There has been a lot of recent research on improving the efficiency of fine-tuning foundation models. In this paper, we propose a novel efficient fine-tuning method that allows the input image size of Segment Anything Model (SAM) to be variable. SAM is a powerful foundational model for image segmentation trained on huge datasets, but it requires fine-tuning to recognize arbitrary classes. The input image size of SAM is fixed at 1024 x 1024, resulting in substantial computational demands during training. Furthermore, the fixed input image size may result in the loss of image information, e.g. due to fixed aspect ratios. To address this problem, we propose Generalized SAM (GSAM). Different from the previous methods, GSAM is the first to apply random cropping during training with SAM, thereby significantly reducing the computational cost of training. Experiments on datasets of various types and various pixel counts have shown that GSAM can train more efficiently than SAM and other fine-tuning methods for SAM, achieving comparable or higher accuracy.

Figures (6)

• Figure 1: When SAM is fine-tuned for semantic segmentation with conventional methods, only fixed-size images can be input. As a result, input images are deformed to fit a specific size, causing information loss. In contrast, GSAM supports various input image sizes while maintaining the superior segmentation performance of SAM. This allows images to be used in their original form and enables random cropping during fine-tuning, previously unavailable in SAM-related methods. GSAM provides efficient fine-tuning, specialized for semantic segmentation of arbitrary data, minimizing information loss and computational costs.

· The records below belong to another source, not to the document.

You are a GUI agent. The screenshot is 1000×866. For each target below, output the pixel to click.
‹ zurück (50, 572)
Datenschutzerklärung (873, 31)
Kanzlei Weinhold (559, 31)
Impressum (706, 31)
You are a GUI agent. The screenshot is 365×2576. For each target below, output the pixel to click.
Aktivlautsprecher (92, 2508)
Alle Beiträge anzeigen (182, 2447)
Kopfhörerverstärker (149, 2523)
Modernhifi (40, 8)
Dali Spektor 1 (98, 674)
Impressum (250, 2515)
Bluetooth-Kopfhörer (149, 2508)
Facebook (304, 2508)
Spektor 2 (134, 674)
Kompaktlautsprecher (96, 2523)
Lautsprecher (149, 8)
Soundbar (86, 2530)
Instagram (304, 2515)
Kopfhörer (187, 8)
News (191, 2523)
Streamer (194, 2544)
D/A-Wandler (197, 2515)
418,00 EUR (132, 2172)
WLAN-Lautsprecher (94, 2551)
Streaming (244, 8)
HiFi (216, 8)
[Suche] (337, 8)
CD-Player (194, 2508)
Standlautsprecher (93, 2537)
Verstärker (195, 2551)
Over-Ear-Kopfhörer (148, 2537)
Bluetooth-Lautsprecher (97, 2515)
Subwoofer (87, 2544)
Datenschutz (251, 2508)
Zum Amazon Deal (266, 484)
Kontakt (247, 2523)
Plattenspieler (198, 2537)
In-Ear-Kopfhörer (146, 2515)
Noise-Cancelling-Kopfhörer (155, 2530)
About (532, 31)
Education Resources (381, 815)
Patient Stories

• Figure 2: The trade-off between MACs and segmentation accuracy (mIoU) for conventional fine-tuning methods for SAM on the ISBI2012 dataset isbi. The Red circles indicate our proposed GSAM and the triangles indicate the conventional methods. Random cropping is only performed for GSAM, cropping to the number of pixels indicated by the "size". Random cropping cannot be used except for GSAM due to its structure.
• Figure 3: Overview of Generalized SAM. $FROZEN$ indicates a network in which the weight parameters are fixed, and $Learnable$ indicates a network in which the weight parameters are updated.
• Figure 4: Overview of Spatial-Multiscale AdaptFormer. Five convolutional layers with different receptive fields are used to acquire the spatial features necessary for semantic segmentation.
• Figure 5: Qualitative results. The first row is the results on the ISBI2012, the second is on the M-Building, the third is on the Cityscapes, and the fourth is on the Trans10k dataset. The Cityscapes dataset can be fed into GSAM with its original aspect ratio, but for simplicity of comparison, the same aspect ratios as other methods are shown. (a) Input image, (b) Ground truth, (c) SAM sam, (d) AdaptFormer adaptformer, (e) SAMUS samus, (f) GSAM.